Your answer must be an exact copy of the lines from the one holding "網路花店 (11, 2078)" through the last line of the entries below, with nothing added.

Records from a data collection
⁂

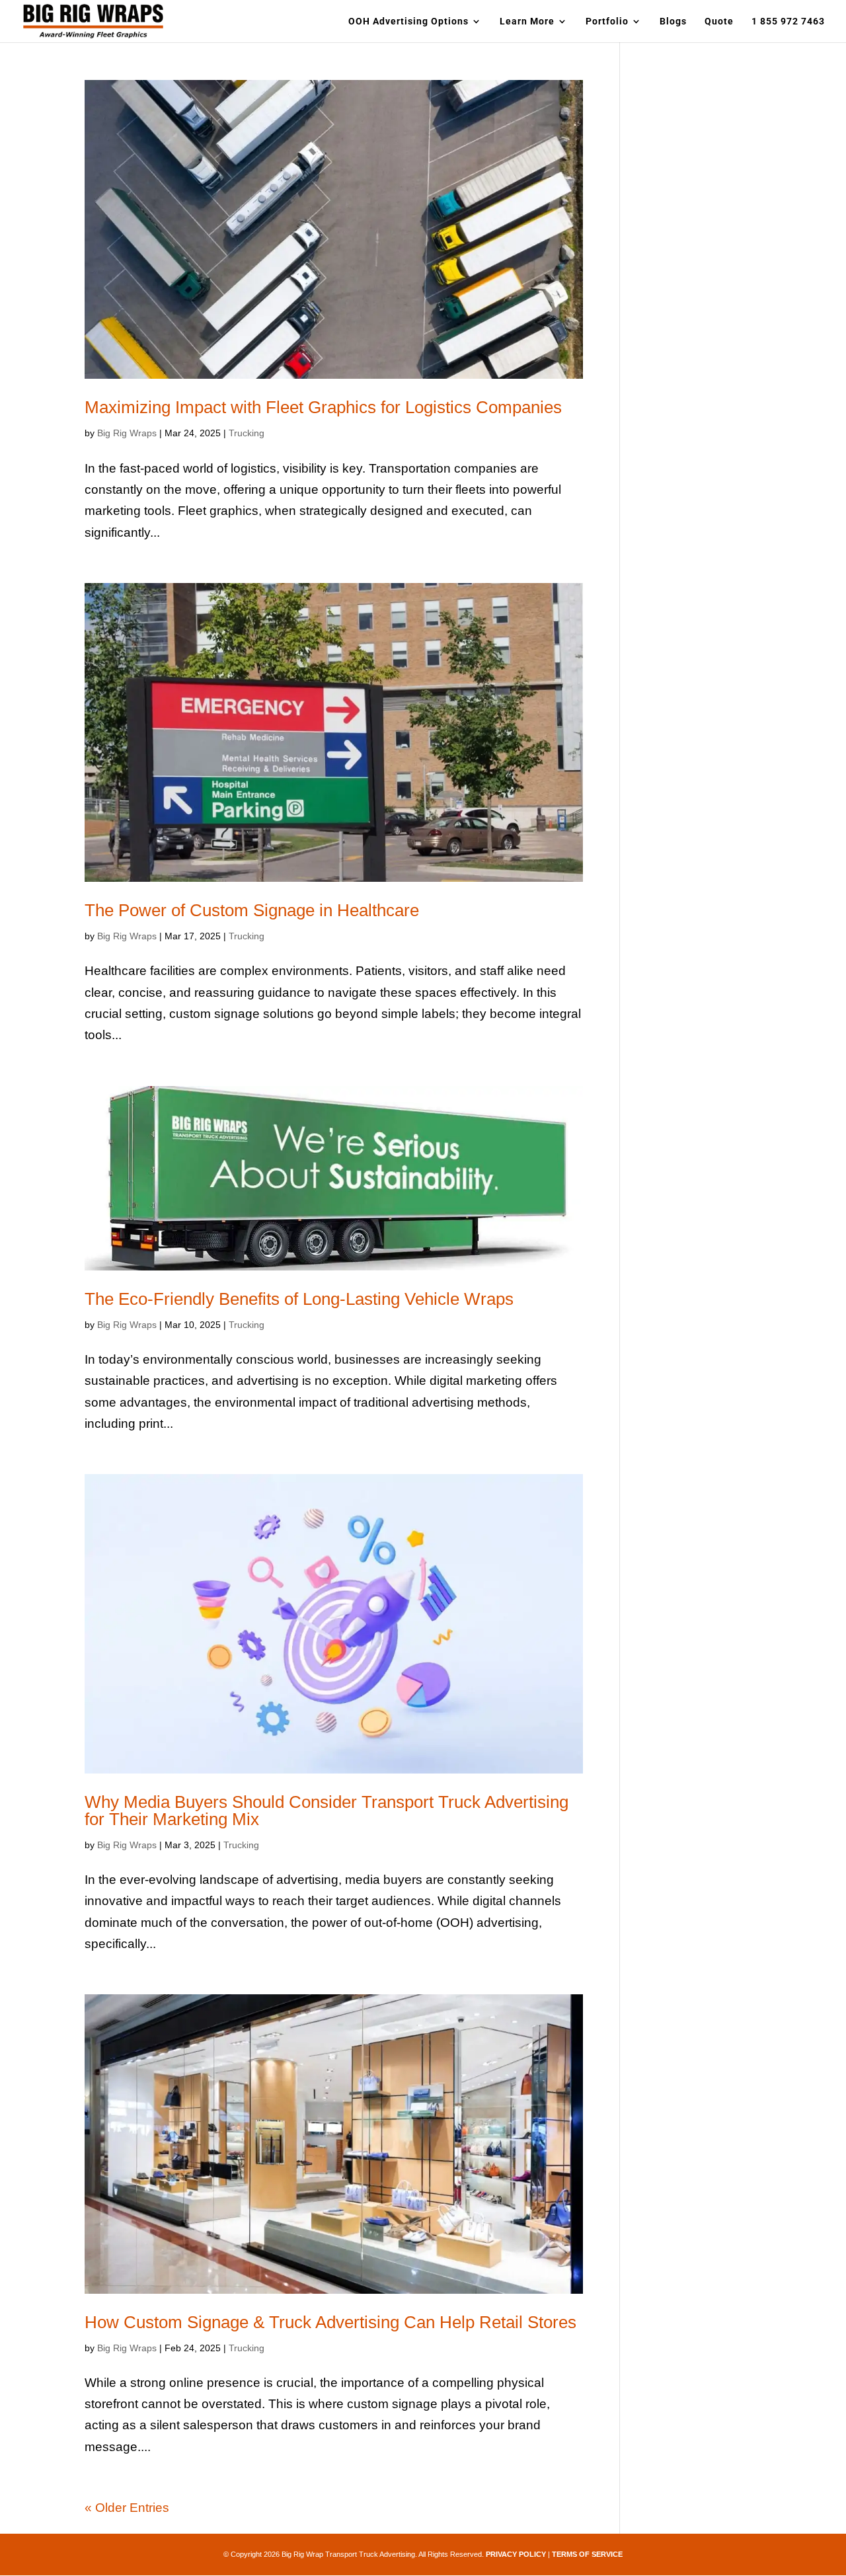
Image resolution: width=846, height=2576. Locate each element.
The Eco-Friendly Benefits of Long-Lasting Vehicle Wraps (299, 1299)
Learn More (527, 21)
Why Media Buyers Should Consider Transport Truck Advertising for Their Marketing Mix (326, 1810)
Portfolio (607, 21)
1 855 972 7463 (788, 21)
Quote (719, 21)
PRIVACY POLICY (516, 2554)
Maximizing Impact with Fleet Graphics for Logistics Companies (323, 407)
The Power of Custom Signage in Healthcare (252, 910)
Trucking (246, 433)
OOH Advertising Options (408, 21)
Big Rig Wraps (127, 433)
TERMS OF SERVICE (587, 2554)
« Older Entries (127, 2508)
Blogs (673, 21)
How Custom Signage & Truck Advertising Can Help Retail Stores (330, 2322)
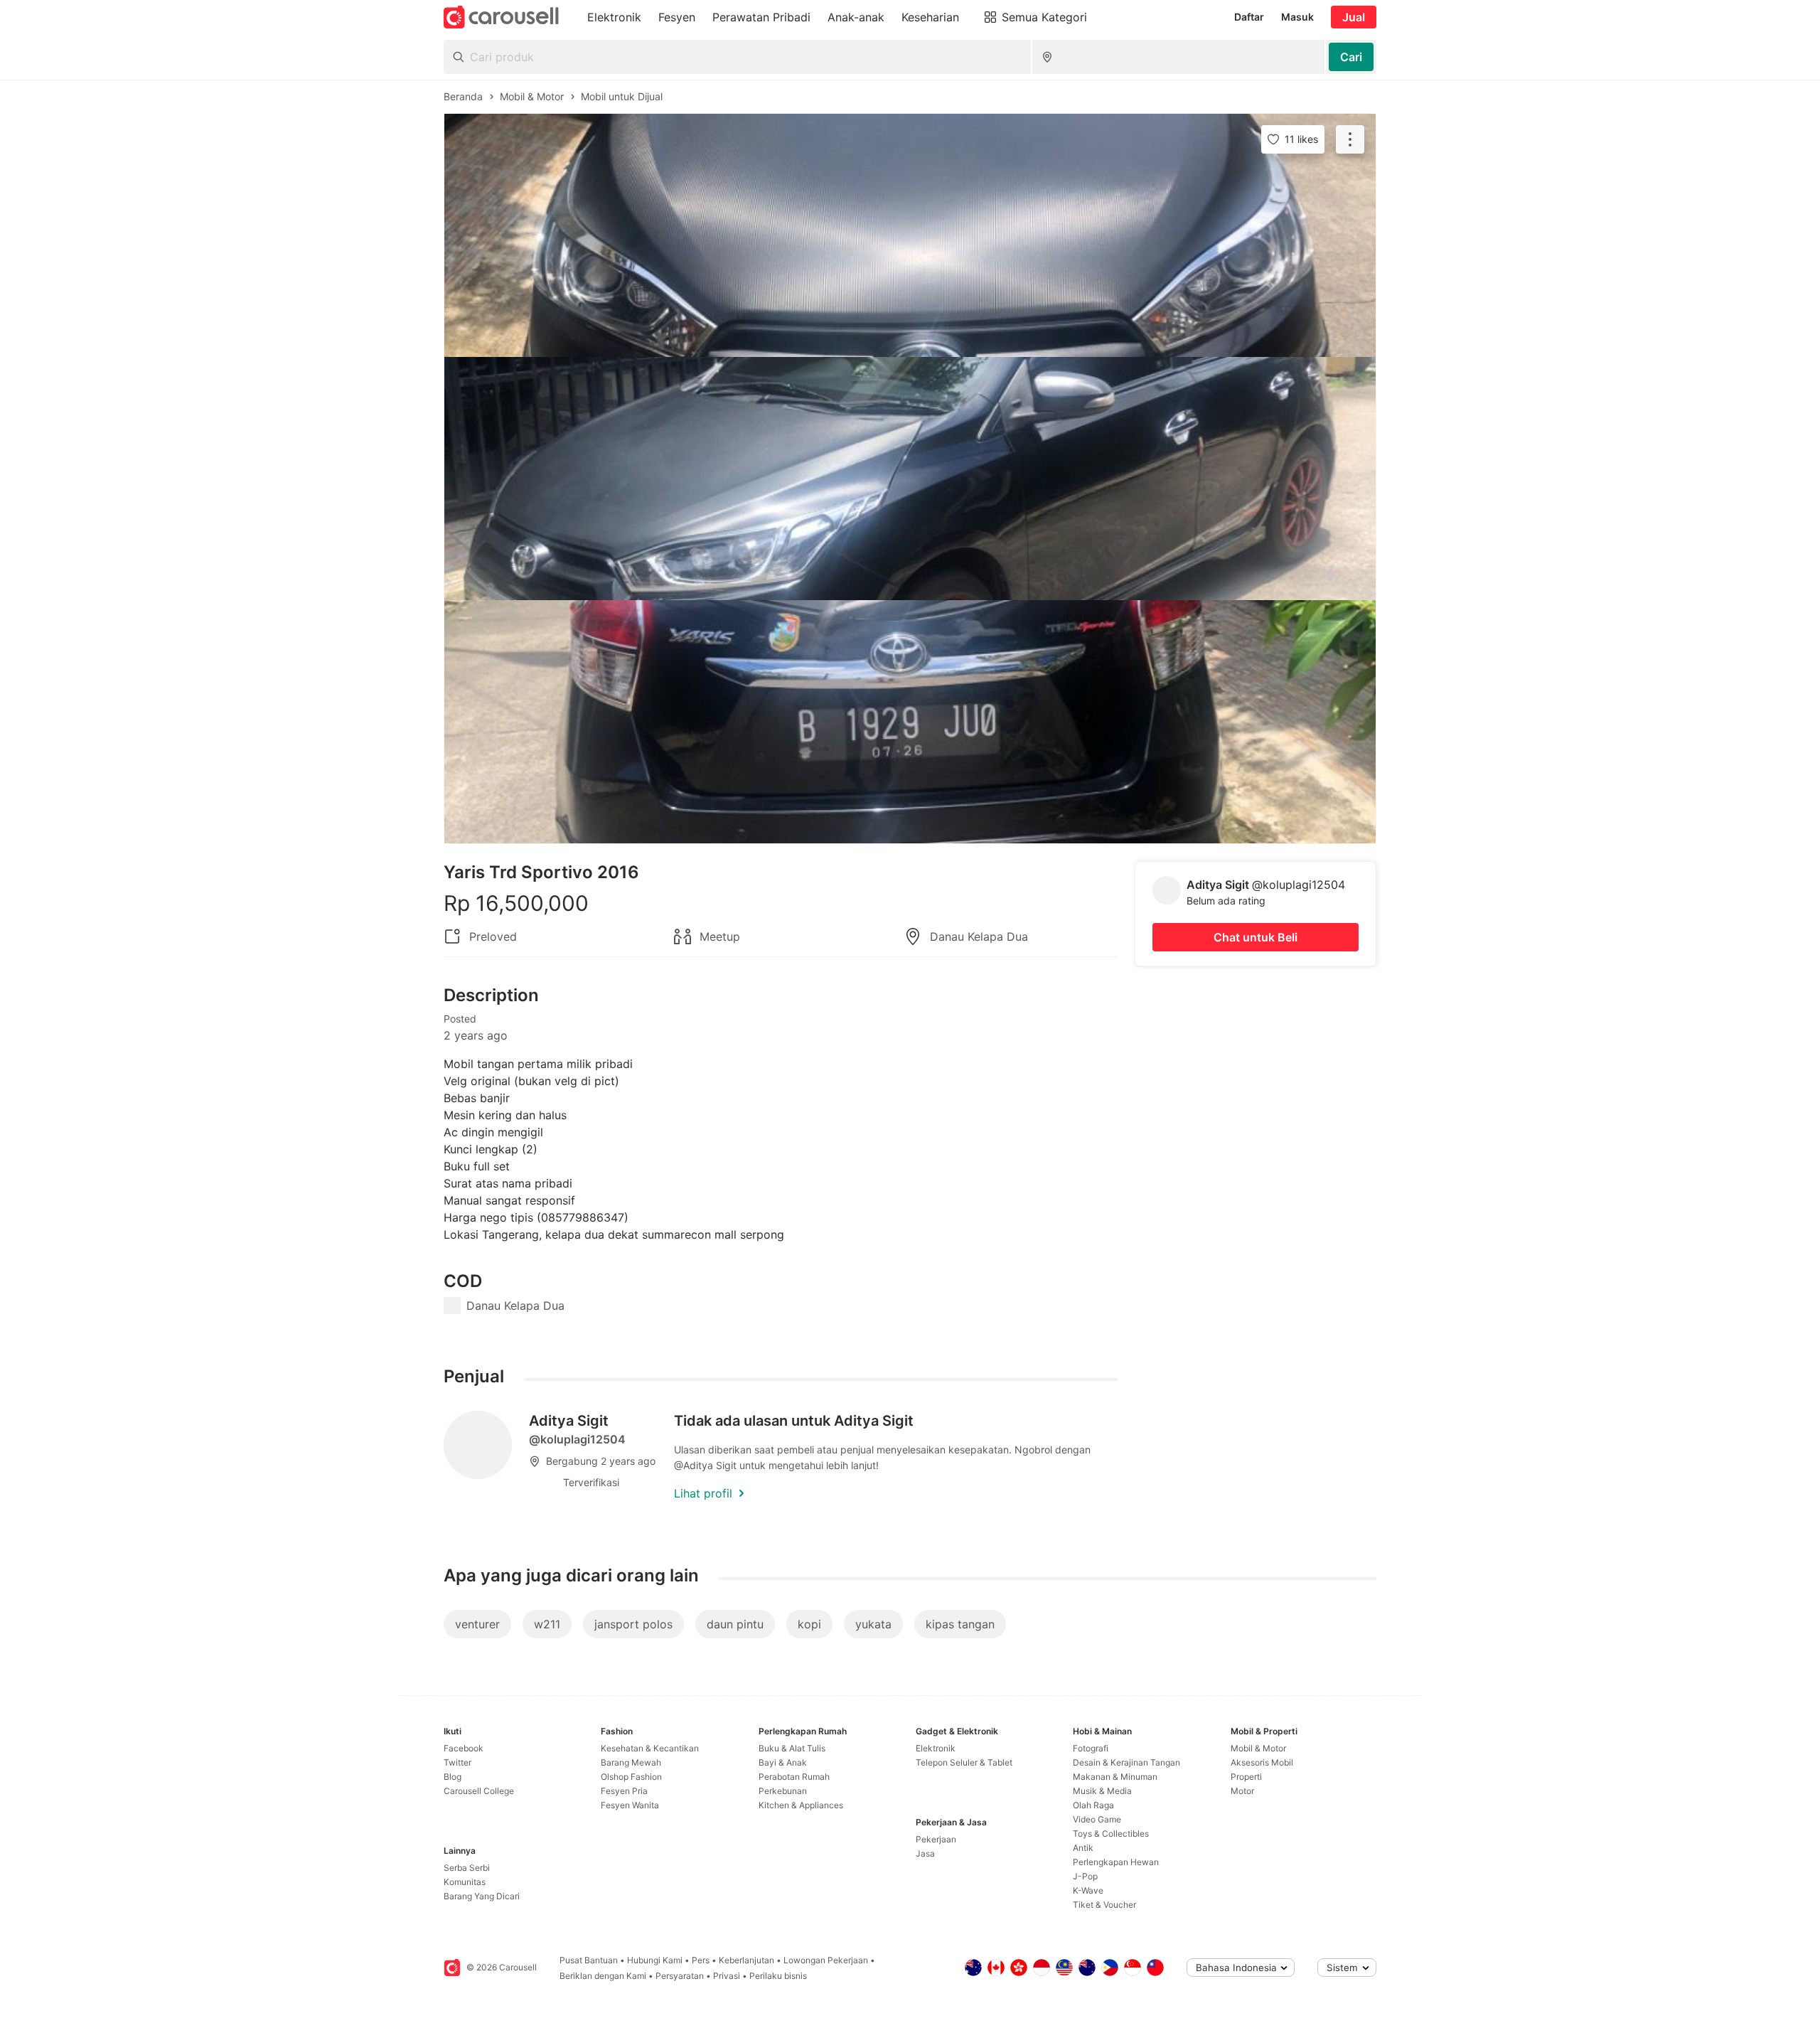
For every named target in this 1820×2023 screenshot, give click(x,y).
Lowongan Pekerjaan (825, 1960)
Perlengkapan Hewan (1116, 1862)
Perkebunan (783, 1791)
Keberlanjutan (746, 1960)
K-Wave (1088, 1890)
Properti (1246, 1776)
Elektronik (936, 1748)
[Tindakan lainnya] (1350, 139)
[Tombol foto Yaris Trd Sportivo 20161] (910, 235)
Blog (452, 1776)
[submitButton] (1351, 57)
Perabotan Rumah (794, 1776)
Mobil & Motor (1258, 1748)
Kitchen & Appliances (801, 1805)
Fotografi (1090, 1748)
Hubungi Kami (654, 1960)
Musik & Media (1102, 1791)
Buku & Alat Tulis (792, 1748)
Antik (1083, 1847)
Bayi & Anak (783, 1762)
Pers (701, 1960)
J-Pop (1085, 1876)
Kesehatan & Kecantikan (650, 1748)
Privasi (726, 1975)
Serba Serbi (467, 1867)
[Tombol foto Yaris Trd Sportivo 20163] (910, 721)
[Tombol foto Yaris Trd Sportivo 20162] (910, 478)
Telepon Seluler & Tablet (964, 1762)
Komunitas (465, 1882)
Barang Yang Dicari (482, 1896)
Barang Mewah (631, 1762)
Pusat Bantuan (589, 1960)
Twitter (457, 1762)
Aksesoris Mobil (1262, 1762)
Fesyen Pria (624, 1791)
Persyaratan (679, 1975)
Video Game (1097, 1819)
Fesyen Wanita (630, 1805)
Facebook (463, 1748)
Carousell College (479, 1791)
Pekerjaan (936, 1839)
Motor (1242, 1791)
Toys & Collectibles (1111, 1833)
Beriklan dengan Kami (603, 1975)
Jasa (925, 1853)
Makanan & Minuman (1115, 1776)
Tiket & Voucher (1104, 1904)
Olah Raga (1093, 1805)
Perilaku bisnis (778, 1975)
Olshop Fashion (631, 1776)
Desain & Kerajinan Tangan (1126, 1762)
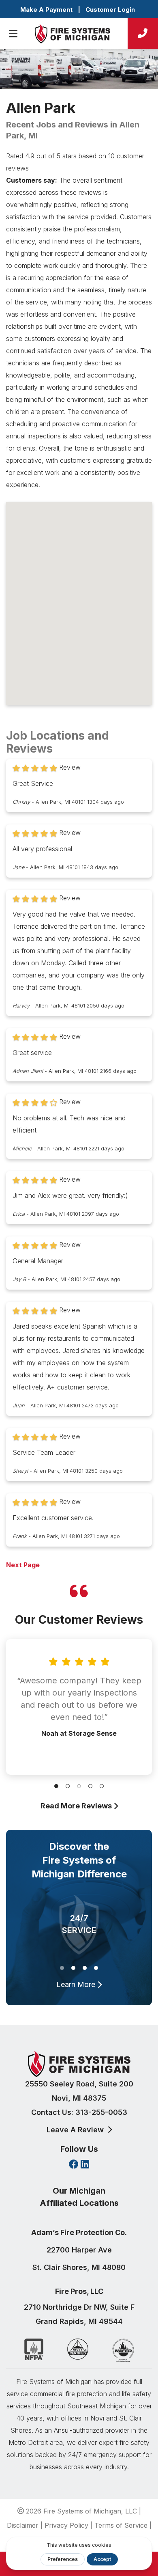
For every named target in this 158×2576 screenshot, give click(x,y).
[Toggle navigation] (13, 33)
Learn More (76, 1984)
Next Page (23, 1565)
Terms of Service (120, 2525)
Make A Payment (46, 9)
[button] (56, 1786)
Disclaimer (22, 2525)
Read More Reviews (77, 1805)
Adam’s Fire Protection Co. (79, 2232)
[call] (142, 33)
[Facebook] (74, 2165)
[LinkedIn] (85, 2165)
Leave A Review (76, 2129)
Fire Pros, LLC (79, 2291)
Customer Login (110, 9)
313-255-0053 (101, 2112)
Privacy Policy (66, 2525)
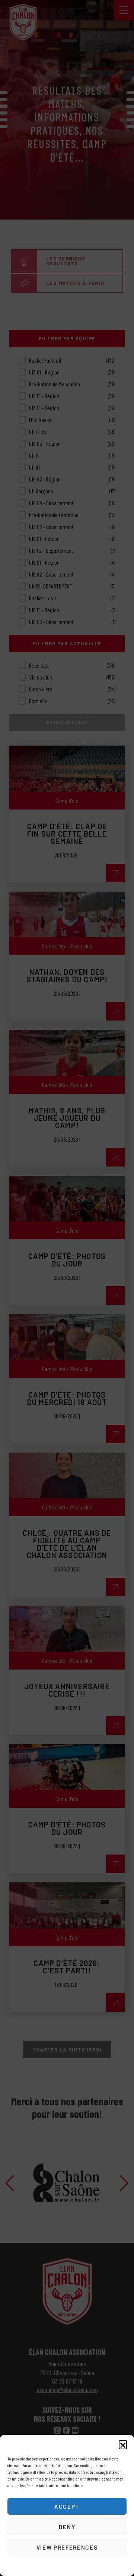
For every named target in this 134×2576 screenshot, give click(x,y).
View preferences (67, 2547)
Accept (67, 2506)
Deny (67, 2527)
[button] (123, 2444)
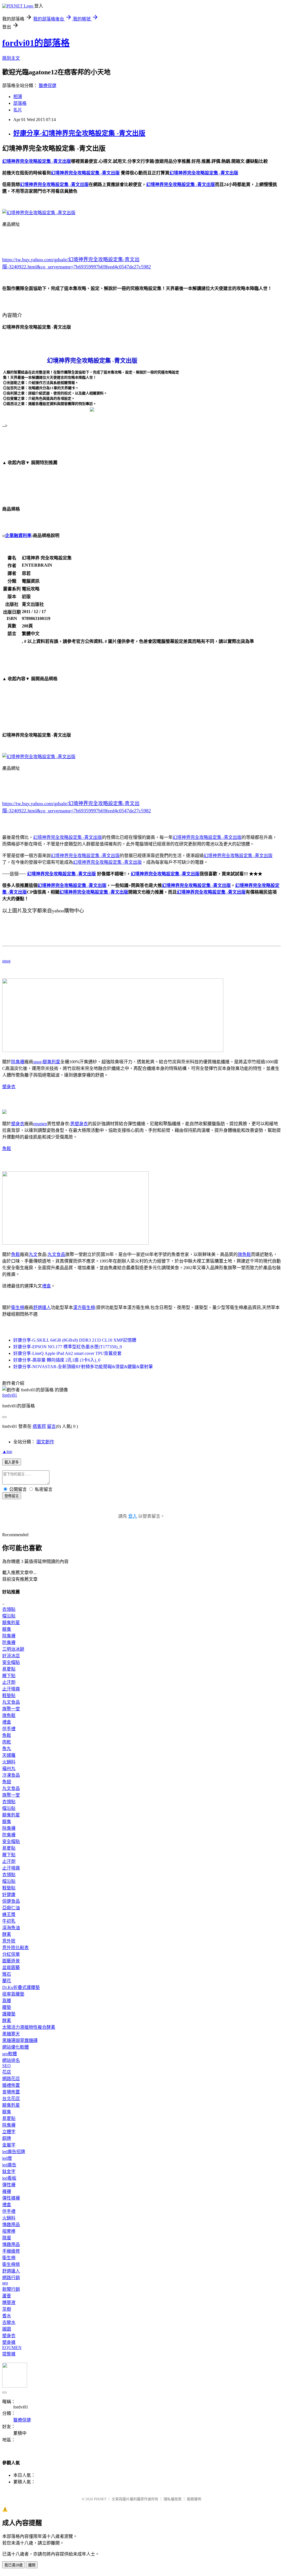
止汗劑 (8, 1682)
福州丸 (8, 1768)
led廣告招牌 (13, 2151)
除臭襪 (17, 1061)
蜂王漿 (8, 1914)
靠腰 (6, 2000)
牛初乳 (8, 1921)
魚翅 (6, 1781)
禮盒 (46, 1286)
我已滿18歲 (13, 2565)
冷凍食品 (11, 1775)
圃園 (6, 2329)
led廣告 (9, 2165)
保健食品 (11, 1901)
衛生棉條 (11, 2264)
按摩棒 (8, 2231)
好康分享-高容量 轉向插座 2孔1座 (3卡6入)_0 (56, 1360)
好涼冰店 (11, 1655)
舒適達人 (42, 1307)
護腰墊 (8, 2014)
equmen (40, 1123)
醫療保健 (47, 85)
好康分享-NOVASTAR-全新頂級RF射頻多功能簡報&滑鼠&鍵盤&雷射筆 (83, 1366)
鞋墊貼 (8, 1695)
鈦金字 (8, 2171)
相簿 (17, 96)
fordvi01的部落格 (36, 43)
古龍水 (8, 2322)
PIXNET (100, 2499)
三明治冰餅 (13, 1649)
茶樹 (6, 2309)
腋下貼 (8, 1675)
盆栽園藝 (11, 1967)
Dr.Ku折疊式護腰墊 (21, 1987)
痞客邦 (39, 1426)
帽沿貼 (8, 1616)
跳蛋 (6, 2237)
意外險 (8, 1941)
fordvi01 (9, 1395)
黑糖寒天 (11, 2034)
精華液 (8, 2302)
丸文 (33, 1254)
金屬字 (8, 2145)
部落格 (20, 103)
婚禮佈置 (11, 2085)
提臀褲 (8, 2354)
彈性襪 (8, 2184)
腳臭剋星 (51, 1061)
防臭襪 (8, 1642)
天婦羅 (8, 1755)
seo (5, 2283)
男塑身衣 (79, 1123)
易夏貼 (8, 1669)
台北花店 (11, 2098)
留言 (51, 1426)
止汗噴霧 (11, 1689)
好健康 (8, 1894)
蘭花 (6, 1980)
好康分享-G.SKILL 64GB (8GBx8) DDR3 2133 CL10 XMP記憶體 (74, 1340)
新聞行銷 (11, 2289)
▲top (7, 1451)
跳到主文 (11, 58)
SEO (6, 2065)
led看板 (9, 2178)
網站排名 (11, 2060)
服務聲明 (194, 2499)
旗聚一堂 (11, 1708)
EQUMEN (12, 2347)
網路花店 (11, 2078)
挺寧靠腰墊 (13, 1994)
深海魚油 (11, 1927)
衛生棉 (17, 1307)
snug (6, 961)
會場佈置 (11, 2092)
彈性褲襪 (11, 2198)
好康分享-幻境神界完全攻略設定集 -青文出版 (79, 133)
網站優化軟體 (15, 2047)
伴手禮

⁂

Task solution:
網路花店 (11, 2078)
挺寧靠腰墊 (13, 1994)
深海魚油 (11, 1927)
衛生棉 (17, 1307)
snug (6, 961)
會場佈置 (11, 2092)
彈性褲襪 (11, 2198)
好康分享-幻境神界完全攻略設定集 -青文出版 (79, 133)
網站優化軟體 (15, 2047)
伴手禮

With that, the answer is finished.